Welcome to Tesla Motors Club
Discuss Tesla's Model S, Model 3, Model X, Model Y, Cybertruck, Roadster and More.
Register

Enhanced Summon, where are you?

This site may earn commission on affiliate links.
New video:
Wow. Pretty irresponsible to be doing this in a parking lot with other cars active.

Blows through a stop sign at 5:25 while driving on the left. In fact most of the time is spent on the left even with arrows on the road indicating the opposite direction.

Can see why the technical lead for summon just left. A fresh team should be able to get it working in no time at all. Looks good for a worldwide release next month. Really...
 
Last edited:
So it doesn't care about stop signs yet? In such low speed and that close up it should be detecting it. No sign reading involved during advanced summon?

No, it seems Tesla has not implemented stop signs yet.

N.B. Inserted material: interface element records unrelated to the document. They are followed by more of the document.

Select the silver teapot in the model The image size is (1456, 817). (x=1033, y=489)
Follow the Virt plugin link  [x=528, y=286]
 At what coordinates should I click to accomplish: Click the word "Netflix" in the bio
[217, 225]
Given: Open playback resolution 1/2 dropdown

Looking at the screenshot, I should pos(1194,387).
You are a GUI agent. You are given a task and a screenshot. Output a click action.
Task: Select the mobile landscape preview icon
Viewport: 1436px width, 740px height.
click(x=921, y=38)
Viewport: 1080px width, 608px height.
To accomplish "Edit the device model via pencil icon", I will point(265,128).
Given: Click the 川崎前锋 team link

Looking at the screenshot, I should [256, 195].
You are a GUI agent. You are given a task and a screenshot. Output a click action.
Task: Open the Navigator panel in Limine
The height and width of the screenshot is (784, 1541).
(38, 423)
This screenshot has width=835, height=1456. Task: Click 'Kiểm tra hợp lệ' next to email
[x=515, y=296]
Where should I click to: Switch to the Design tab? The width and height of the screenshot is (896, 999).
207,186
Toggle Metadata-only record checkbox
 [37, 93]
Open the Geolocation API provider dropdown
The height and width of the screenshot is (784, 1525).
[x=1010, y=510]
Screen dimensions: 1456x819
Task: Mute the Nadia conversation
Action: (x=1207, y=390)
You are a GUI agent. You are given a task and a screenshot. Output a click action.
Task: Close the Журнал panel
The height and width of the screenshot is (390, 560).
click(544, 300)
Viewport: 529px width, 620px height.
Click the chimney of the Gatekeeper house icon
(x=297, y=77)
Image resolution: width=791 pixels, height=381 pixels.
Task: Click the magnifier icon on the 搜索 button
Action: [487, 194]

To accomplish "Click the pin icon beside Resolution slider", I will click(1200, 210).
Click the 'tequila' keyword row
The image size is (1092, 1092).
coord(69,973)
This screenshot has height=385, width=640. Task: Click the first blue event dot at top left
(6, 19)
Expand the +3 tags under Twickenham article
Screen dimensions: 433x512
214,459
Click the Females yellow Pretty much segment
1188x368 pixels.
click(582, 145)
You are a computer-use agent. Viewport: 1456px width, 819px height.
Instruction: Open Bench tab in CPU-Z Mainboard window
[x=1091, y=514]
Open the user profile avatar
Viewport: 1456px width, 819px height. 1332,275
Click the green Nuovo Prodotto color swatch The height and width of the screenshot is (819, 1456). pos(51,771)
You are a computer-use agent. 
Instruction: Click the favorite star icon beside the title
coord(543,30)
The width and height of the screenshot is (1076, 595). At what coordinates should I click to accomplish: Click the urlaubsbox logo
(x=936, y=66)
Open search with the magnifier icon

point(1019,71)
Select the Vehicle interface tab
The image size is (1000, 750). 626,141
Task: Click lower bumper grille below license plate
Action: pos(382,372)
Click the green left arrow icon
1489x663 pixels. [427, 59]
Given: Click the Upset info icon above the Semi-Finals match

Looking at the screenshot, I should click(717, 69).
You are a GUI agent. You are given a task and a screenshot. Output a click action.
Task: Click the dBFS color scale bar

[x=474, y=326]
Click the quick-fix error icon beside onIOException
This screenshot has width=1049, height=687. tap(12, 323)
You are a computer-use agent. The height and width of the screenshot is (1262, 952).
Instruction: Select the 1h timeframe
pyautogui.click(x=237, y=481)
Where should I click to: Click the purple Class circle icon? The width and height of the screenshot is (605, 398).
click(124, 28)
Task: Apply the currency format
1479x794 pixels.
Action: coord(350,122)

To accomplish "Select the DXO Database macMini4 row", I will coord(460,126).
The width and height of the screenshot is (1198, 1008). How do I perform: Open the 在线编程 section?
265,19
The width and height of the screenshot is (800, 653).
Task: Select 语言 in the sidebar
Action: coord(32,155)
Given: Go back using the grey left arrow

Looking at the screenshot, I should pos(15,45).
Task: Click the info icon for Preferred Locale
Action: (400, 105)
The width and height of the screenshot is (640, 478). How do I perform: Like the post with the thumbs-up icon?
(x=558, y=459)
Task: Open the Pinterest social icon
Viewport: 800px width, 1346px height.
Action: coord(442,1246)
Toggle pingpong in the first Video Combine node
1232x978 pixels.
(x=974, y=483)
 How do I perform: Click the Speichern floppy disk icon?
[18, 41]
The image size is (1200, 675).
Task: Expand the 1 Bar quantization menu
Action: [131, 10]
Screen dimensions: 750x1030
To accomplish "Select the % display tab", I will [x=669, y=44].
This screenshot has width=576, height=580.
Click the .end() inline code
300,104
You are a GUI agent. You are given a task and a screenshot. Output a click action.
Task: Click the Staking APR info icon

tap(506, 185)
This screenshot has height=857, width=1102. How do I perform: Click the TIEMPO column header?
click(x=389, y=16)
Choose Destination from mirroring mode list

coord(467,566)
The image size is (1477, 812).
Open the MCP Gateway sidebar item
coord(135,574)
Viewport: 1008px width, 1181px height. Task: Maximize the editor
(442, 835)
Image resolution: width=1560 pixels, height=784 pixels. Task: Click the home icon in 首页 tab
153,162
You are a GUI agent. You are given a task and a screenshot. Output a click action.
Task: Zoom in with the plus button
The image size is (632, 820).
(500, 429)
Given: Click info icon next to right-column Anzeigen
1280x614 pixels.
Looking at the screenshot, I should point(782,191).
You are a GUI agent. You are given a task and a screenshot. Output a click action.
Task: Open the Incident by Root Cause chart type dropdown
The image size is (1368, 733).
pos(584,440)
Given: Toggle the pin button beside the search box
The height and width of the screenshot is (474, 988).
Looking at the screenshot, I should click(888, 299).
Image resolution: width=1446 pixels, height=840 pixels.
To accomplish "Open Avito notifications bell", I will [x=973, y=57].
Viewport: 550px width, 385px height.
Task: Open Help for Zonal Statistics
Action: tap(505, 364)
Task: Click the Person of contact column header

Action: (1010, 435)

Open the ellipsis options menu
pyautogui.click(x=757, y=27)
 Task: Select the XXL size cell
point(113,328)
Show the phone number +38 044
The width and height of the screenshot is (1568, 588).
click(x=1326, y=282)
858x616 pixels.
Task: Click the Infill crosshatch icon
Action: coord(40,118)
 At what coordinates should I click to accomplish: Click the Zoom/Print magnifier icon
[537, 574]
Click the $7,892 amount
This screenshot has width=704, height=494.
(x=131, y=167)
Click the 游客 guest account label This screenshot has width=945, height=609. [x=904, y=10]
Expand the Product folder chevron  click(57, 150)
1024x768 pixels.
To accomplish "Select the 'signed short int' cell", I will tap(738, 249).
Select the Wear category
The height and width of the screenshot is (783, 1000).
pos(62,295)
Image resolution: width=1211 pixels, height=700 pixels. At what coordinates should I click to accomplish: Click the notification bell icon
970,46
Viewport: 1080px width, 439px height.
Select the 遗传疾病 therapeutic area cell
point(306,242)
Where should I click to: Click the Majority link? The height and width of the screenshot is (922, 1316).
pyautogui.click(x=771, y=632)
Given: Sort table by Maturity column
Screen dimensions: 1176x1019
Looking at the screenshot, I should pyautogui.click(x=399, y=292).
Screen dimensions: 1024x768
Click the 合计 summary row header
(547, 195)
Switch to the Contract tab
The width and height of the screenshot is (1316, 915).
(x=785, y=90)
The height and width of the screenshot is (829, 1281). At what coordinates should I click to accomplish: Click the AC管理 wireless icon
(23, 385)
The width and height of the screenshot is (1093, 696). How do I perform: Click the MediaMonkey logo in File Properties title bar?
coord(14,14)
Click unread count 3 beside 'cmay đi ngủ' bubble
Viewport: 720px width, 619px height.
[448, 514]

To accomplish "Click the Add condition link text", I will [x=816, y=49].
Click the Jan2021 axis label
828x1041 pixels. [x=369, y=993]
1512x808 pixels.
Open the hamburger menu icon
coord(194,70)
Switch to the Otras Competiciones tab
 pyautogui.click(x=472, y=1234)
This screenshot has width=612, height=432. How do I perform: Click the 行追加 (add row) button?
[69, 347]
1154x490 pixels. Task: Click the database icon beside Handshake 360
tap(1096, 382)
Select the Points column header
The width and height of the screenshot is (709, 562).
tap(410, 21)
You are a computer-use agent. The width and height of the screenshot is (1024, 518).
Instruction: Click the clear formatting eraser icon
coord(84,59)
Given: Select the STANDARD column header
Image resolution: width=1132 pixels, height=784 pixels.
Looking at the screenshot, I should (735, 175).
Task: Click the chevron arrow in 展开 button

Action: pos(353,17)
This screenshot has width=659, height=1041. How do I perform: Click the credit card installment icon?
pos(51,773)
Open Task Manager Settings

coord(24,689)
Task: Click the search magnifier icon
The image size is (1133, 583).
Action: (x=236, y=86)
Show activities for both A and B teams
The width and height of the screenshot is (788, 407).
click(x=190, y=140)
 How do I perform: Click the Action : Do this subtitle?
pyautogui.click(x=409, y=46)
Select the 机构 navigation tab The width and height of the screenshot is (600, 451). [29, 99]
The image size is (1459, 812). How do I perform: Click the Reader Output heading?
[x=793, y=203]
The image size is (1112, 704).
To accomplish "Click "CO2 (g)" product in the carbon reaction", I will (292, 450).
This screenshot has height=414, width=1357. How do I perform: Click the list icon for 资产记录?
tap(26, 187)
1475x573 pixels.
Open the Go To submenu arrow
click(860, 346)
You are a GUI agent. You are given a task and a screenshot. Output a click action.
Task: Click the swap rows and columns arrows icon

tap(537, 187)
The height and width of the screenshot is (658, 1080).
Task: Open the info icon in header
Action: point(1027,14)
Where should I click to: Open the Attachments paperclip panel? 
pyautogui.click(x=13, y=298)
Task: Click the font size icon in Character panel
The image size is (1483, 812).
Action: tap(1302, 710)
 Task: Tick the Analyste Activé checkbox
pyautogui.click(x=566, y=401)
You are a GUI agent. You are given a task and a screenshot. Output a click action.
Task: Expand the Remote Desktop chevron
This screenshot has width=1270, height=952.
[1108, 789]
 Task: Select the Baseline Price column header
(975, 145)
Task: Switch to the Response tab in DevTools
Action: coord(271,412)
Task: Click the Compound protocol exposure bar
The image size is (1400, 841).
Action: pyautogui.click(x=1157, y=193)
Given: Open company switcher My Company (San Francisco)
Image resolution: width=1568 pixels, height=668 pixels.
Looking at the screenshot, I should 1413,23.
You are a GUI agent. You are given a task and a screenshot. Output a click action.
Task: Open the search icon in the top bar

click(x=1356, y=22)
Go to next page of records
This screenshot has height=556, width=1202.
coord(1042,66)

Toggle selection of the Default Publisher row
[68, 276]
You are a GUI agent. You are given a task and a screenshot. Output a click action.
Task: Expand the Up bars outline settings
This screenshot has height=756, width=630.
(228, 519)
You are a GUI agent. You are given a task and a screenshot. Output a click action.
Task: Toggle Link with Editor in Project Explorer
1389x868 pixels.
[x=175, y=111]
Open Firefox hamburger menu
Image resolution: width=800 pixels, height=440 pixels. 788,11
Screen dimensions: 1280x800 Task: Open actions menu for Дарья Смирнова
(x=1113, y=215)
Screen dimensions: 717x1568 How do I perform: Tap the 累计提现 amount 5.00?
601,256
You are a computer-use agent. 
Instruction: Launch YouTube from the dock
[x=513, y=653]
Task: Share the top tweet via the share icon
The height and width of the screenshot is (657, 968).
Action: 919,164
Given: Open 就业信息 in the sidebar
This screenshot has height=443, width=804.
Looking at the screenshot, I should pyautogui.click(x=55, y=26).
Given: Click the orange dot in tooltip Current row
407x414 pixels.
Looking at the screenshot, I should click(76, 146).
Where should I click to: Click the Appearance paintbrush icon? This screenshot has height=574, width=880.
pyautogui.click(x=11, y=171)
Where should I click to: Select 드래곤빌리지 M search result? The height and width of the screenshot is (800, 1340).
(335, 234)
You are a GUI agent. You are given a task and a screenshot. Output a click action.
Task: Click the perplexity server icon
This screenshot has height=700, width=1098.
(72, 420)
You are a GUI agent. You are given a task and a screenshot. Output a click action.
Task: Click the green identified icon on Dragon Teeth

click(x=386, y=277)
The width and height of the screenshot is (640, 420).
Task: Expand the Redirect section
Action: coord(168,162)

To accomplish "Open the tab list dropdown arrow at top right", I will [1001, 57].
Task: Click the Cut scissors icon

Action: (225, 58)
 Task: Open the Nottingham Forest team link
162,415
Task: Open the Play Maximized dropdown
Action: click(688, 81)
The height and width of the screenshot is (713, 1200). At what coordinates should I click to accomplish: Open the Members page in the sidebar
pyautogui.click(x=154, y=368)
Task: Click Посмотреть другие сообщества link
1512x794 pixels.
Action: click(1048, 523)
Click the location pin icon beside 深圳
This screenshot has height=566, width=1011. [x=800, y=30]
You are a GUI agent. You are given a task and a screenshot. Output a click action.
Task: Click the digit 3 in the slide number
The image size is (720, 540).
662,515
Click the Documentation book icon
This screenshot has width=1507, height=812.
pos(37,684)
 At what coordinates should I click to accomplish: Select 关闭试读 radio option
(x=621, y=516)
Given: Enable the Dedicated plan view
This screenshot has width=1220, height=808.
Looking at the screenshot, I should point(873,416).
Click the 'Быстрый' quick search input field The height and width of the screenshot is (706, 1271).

As the video alludes to, it seems that the current enhanced summon is really just an exercise in "free space path finding". The focus is on path finding and recognizing the "driveable space". Tesla is training the vision NN to know that this area of asphalt is driveable but that curb or grassy area is not driveable. This is a necessary first step especially for Tesla that relies on cameras for perception. Before you can get to road signs and such, the car has to know where it can drive. And again, Tesla has to rely exclusively on cameras for this which is why it is taking time to train the vision NN. The current Enhanced Summon is primitive but over time, it will get better. Once Tesla nails the "free space pathfinding" part, they can incorporate stop signs, traffic rules and auto park and then enhanced summon will be able to self-drive and self-park on its own.
 
  • Funny
Reactions: AlanSubie4Life
No, it seems Tesla has not implemented stop signs yet.

As the video alludes to, it seems that the current enhanced summon is really just an exercise in "free space path finding". The focus is on path finding and recognizing the "driveable space". Tesla is training the vision NN to know that this area of asphalt is driveable but that curb or grassy area is not driveable. This is a necessary first step especially for Tesla that relies on cameras for perception. Before you can get to road signs and such, the car has to know where it can drive. And again, Tesla has to rely exclusively on cameras for this which is why it is taking time to train the vision NN. The current Enhanced Summon is primitive but over time, it will get better. Once Tesla nails the "free space pathfinding" part, they can incorporate stop signs, traffic rules and auto park and then enhanced summon will be able to self-drive and self-park on its own.
I keep feeling the City NOA team and Enh summon team are not in talking terms. We know, for months the car can recognize stop signs and even traffic lights. But it has not been incorporated into Summon.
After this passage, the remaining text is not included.